● **The problem**: The expected reply is all of the data, returned exactly.

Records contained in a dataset
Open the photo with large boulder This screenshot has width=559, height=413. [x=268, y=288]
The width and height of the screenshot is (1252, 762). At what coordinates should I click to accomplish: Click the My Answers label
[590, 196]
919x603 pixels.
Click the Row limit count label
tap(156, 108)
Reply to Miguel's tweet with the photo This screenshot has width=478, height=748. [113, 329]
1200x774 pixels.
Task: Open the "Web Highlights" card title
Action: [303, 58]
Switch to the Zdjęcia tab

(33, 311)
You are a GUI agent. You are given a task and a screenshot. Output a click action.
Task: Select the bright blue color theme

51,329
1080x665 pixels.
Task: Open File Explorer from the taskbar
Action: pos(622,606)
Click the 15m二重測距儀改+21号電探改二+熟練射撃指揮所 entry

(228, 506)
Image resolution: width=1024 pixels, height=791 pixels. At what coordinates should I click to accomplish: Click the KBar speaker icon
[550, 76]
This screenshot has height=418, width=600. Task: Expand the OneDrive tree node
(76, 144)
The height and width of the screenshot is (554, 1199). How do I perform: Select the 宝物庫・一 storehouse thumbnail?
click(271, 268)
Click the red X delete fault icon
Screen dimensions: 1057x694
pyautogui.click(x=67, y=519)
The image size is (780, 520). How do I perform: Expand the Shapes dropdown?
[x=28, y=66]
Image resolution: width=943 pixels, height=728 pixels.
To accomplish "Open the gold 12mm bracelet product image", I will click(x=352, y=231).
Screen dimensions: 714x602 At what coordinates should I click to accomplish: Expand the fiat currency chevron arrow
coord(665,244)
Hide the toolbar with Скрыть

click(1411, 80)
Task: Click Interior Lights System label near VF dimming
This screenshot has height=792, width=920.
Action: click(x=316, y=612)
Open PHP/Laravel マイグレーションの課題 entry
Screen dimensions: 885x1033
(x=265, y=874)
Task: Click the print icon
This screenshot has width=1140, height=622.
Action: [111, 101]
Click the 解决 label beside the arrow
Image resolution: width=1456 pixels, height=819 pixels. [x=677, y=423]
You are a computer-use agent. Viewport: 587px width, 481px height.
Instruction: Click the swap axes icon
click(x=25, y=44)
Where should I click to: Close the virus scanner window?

● **Solved problem**:
Open the photo with large boulder This screenshot has width=559, height=413. [x=268, y=288]
The width and height of the screenshot is (1252, 762). At what coordinates should I click to accomplish: Click the My Answers label
[590, 196]
919x603 pixels.
Click the Row limit count label
tap(156, 108)
Reply to Miguel's tweet with the photo This screenshot has width=478, height=748. [113, 329]
1200x774 pixels.
Task: Open the "Web Highlights" card title
Action: [303, 58]
Switch to the Zdjęcia tab

(33, 311)
You are a GUI agent. You are given a task and a screenshot. Output a click action.
Task: Select the bright blue color theme

51,329
1080x665 pixels.
Task: Open File Explorer from the taskbar
Action: pos(622,606)
Click the 15m二重測距儀改+21号電探改二+熟練射撃指揮所 entry

(228, 506)
Image resolution: width=1024 pixels, height=791 pixels. At what coordinates should I click to accomplish: Click the KBar speaker icon
[550, 76]
This screenshot has height=418, width=600. Task: Expand the OneDrive tree node
(76, 144)
The height and width of the screenshot is (554, 1199). How do I perform: Select the 宝物庫・一 storehouse thumbnail?
click(271, 268)
Click the red X delete fault icon
Screen dimensions: 1057x694
pyautogui.click(x=67, y=519)
The image size is (780, 520). How do I perform: Expand the Shapes dropdown?
[x=28, y=66]
Image resolution: width=943 pixels, height=728 pixels.
To accomplish "Open the gold 12mm bracelet product image", I will click(x=352, y=231).
Screen dimensions: 714x602 At what coordinates should I click to accomplish: Expand the fiat currency chevron arrow
coord(665,244)
Hide the toolbar with Скрыть

click(1411, 80)
Task: Click Interior Lights System label near VF dimming
This screenshot has height=792, width=920.
Action: click(x=316, y=612)
Open PHP/Laravel マイグレーションの課題 entry
Screen dimensions: 885x1033
(x=265, y=874)
Task: Click the print icon
This screenshot has width=1140, height=622.
Action: [111, 101]
Click the 解决 label beside the arrow
Image resolution: width=1456 pixels, height=819 pixels. [x=677, y=423]
You are a computer-use agent. Viewport: 587px width, 481px height.
Instruction: Click the swap axes icon
click(x=25, y=44)
Where should I click to: Close the virus scanner window?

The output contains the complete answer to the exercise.